● WORK REQUIRED
Every entry must be transcribed without alteration.
START DATASET EXTRACT
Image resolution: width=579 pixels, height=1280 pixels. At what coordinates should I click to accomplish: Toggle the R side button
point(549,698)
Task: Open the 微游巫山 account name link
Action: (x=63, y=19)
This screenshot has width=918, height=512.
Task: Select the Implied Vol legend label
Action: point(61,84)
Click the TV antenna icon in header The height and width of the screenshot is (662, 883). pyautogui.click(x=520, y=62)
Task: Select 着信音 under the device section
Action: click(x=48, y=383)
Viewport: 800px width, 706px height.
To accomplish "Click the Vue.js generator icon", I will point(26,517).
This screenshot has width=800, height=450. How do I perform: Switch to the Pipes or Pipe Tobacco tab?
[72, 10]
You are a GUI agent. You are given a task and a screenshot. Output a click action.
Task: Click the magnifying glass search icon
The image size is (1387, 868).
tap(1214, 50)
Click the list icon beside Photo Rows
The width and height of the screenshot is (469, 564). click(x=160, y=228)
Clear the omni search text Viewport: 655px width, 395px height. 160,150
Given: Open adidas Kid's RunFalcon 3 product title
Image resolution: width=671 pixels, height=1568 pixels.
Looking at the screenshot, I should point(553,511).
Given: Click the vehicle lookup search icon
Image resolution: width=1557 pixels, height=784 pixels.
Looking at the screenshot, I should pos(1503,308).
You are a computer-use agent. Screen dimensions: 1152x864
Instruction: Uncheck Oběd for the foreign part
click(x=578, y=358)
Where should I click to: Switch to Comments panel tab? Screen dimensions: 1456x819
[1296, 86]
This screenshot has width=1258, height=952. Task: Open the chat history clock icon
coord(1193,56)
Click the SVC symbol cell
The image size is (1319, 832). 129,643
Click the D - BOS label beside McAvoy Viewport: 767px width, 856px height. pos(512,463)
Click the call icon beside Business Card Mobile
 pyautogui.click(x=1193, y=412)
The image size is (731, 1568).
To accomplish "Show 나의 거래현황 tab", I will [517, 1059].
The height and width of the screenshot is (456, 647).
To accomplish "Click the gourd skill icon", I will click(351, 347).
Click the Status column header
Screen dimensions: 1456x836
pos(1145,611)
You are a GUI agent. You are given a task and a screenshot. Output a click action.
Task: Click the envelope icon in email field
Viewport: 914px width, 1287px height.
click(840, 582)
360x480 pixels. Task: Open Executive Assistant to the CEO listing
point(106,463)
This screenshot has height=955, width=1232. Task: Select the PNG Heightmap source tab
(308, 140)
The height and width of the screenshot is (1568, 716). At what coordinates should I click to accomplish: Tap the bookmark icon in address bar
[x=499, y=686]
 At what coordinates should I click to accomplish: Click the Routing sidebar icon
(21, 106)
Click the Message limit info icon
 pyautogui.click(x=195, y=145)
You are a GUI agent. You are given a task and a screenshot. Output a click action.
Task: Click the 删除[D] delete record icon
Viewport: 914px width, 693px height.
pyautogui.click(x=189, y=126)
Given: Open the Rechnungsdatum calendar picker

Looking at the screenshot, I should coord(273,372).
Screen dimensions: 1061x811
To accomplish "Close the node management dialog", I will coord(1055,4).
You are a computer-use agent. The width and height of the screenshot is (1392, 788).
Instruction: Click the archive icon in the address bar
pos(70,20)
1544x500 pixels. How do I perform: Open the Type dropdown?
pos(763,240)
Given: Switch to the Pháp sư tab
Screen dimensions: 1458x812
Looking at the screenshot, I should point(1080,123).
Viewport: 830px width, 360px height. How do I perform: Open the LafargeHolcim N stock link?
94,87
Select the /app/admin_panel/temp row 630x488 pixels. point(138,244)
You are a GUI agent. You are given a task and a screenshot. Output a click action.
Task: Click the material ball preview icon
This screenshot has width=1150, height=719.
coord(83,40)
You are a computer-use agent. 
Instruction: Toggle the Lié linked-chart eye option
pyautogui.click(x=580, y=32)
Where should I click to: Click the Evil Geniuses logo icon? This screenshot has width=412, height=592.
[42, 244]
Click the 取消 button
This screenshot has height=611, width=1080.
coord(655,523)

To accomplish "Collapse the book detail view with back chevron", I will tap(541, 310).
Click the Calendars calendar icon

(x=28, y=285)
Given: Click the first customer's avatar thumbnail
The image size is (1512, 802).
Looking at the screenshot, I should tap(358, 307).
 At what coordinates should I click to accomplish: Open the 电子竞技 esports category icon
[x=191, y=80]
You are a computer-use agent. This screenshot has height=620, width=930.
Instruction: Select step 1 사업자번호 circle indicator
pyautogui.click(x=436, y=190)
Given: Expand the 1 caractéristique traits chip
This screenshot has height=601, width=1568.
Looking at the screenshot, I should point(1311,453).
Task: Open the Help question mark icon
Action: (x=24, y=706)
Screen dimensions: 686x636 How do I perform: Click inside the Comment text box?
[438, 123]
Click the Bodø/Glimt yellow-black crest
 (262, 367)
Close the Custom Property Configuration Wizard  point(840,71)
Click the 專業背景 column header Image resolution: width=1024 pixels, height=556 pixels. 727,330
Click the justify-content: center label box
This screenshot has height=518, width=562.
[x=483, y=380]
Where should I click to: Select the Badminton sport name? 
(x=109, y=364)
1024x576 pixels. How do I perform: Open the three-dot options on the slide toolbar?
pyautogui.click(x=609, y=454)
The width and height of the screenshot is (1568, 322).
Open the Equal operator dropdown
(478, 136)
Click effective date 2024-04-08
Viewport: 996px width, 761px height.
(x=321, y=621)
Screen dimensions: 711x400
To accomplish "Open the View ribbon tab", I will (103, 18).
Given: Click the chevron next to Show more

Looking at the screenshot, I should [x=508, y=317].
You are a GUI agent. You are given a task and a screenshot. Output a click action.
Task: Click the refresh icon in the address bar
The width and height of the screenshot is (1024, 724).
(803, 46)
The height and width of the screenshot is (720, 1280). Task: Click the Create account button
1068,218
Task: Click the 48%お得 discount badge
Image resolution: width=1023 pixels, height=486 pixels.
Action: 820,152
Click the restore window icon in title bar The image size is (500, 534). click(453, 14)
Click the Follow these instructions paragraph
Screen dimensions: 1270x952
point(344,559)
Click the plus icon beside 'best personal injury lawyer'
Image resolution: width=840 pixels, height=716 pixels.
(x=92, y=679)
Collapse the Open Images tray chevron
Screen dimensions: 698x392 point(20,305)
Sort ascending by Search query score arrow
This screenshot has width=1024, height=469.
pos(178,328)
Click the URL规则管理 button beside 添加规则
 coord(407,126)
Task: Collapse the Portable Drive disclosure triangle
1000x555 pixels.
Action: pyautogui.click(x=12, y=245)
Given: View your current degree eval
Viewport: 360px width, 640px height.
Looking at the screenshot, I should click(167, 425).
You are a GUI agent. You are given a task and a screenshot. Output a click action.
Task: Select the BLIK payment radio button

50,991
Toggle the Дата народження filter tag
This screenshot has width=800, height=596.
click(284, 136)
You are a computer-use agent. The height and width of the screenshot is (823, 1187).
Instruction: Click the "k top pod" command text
END DATASET EXTRACT
● SOLUTION
Image resolution: width=579 pixels, height=1280 pixels. At what coordinates should I click to accomplish: Toggle the R side button
point(549,698)
Task: Open the 微游巫山 account name link
Action: (x=63, y=19)
This screenshot has width=918, height=512.
Task: Select the Implied Vol legend label
Action: point(61,84)
Click the TV antenna icon in header The height and width of the screenshot is (662, 883). pyautogui.click(x=520, y=62)
Task: Select 着信音 under the device section
Action: click(x=48, y=383)
Viewport: 800px width, 706px height.
To accomplish "Click the Vue.js generator icon", I will point(26,517).
This screenshot has width=800, height=450. How do I perform: Switch to the Pipes or Pipe Tobacco tab?
[72, 10]
You are a GUI agent. You are given a task and a screenshot. Output a click action.
Task: Click the magnifying glass search icon
The image size is (1387, 868).
tap(1214, 50)
Click the list icon beside Photo Rows
The width and height of the screenshot is (469, 564). click(x=160, y=228)
Clear the omni search text Viewport: 655px width, 395px height. 160,150
Given: Open adidas Kid's RunFalcon 3 product title
Image resolution: width=671 pixels, height=1568 pixels.
Looking at the screenshot, I should point(553,511).
Given: Click the vehicle lookup search icon
Image resolution: width=1557 pixels, height=784 pixels.
Looking at the screenshot, I should pos(1503,308).
You are a computer-use agent. Screen dimensions: 1152x864
Instruction: Uncheck Oběd for the foreign part
click(x=578, y=358)
Where should I click to: Switch to Comments panel tab? Screen dimensions: 1456x819
[1296, 86]
This screenshot has width=1258, height=952. Task: Open the chat history clock icon
coord(1193,56)
Click the SVC symbol cell
The image size is (1319, 832). 129,643
Click the D - BOS label beside McAvoy Viewport: 767px width, 856px height. pos(512,463)
Click the call icon beside Business Card Mobile
 pyautogui.click(x=1193, y=412)
The image size is (731, 1568).
To accomplish "Show 나의 거래현황 tab", I will [517, 1059].
The height and width of the screenshot is (456, 647).
To accomplish "Click the gourd skill icon", I will click(351, 347).
Click the Status column header
Screen dimensions: 1456x836
pos(1145,611)
You are a GUI agent. You are given a task and a screenshot. Output a click action.
Task: Click the envelope icon in email field
Viewport: 914px width, 1287px height.
click(840, 582)
360x480 pixels. Task: Open Executive Assistant to the CEO listing
point(106,463)
This screenshot has height=955, width=1232. Task: Select the PNG Heightmap source tab
(308, 140)
The height and width of the screenshot is (1568, 716). At what coordinates should I click to accomplish: Tap the bookmark icon in address bar
[x=499, y=686]
 At what coordinates should I click to accomplish: Click the Routing sidebar icon
(21, 106)
Click the Message limit info icon
 pyautogui.click(x=195, y=145)
You are a GUI agent. You are given a task and a screenshot. Output a click action.
Task: Click the 删除[D] delete record icon
Viewport: 914px width, 693px height.
pyautogui.click(x=189, y=126)
Given: Open the Rechnungsdatum calendar picker

Looking at the screenshot, I should coord(273,372).
Screen dimensions: 1061x811
To accomplish "Close the node management dialog", I will coord(1055,4).
You are a computer-use agent. The width and height of the screenshot is (1392, 788).
Instruction: Click the archive icon in the address bar
pos(70,20)
1544x500 pixels. How do I perform: Open the Type dropdown?
pos(763,240)
Given: Switch to the Pháp sư tab
Screen dimensions: 1458x812
Looking at the screenshot, I should point(1080,123).
Viewport: 830px width, 360px height. How do I perform: Open the LafargeHolcim N stock link?
94,87
Select the /app/admin_panel/temp row 630x488 pixels. point(138,244)
You are a GUI agent. You are given a task and a screenshot. Output a click action.
Task: Click the material ball preview icon
This screenshot has width=1150, height=719.
coord(83,40)
You are a computer-use agent. 
Instruction: Toggle the Lié linked-chart eye option
pyautogui.click(x=580, y=32)
Where should I click to: Click the Evil Geniuses logo icon? This screenshot has width=412, height=592.
[42, 244]
Click the 取消 button
This screenshot has height=611, width=1080.
coord(655,523)

To accomplish "Collapse the book detail view with back chevron", I will tap(541, 310).
Click the Calendars calendar icon

(x=28, y=285)
Given: Click the first customer's avatar thumbnail
The image size is (1512, 802).
Looking at the screenshot, I should tap(358, 307).
 At what coordinates should I click to accomplish: Open the 电子竞技 esports category icon
[x=191, y=80]
You are a computer-use agent. This screenshot has height=620, width=930.
Instruction: Select step 1 사업자번호 circle indicator
pyautogui.click(x=436, y=190)
Given: Expand the 1 caractéristique traits chip
This screenshot has height=601, width=1568.
Looking at the screenshot, I should point(1311,453).
Task: Open the Help question mark icon
Action: (x=24, y=706)
Screen dimensions: 686x636 How do I perform: Click inside the Comment text box?
[438, 123]
Click the Bodø/Glimt yellow-black crest
 (262, 367)
Close the Custom Property Configuration Wizard  point(840,71)
Click the 專業背景 column header Image resolution: width=1024 pixels, height=556 pixels. 727,330
Click the justify-content: center label box
This screenshot has height=518, width=562.
[x=483, y=380]
Where should I click to: Select the Badminton sport name? 
(x=109, y=364)
1024x576 pixels. How do I perform: Open the three-dot options on the slide toolbar?
pyautogui.click(x=609, y=454)
The width and height of the screenshot is (1568, 322).
Open the Equal operator dropdown
(478, 136)
Click effective date 2024-04-08
Viewport: 996px width, 761px height.
(x=321, y=621)
Screen dimensions: 711x400
To accomplish "Open the View ribbon tab", I will (103, 18).
Given: Click the chevron next to Show more

Looking at the screenshot, I should [x=508, y=317].
You are a GUI agent. You are given a task and a screenshot. Output a click action.
Task: Click the refresh icon in the address bar
The width and height of the screenshot is (1024, 724).
(803, 46)
The height and width of the screenshot is (720, 1280). Task: Click the Create account button
1068,218
Task: Click the 48%お得 discount badge
Image resolution: width=1023 pixels, height=486 pixels.
Action: 820,152
Click the restore window icon in title bar The image size is (500, 534). click(453, 14)
Click the Follow these instructions paragraph
Screen dimensions: 1270x952
point(344,559)
Click the plus icon beside 'best personal injury lawyer'
Image resolution: width=840 pixels, height=716 pixels.
(x=92, y=679)
Collapse the Open Images tray chevron
Screen dimensions: 698x392 point(20,305)
Sort ascending by Search query score arrow
This screenshot has width=1024, height=469.
pos(178,328)
Click the URL规则管理 button beside 添加规则
 coord(407,126)
Task: Collapse the Portable Drive disclosure triangle
1000x555 pixels.
Action: pyautogui.click(x=12, y=245)
Given: View your current degree eval
Viewport: 360px width, 640px height.
Looking at the screenshot, I should click(167, 425).
You are a GUI agent. You are given a task and a screenshot. Output a click action.
Task: Select the BLIK payment radio button

50,991
Toggle the Дата народження filter tag
This screenshot has width=800, height=596.
click(284, 136)
You are a computer-use agent. The height and width of the screenshot is (823, 1187).
Instruction: Click the "k top pod" command text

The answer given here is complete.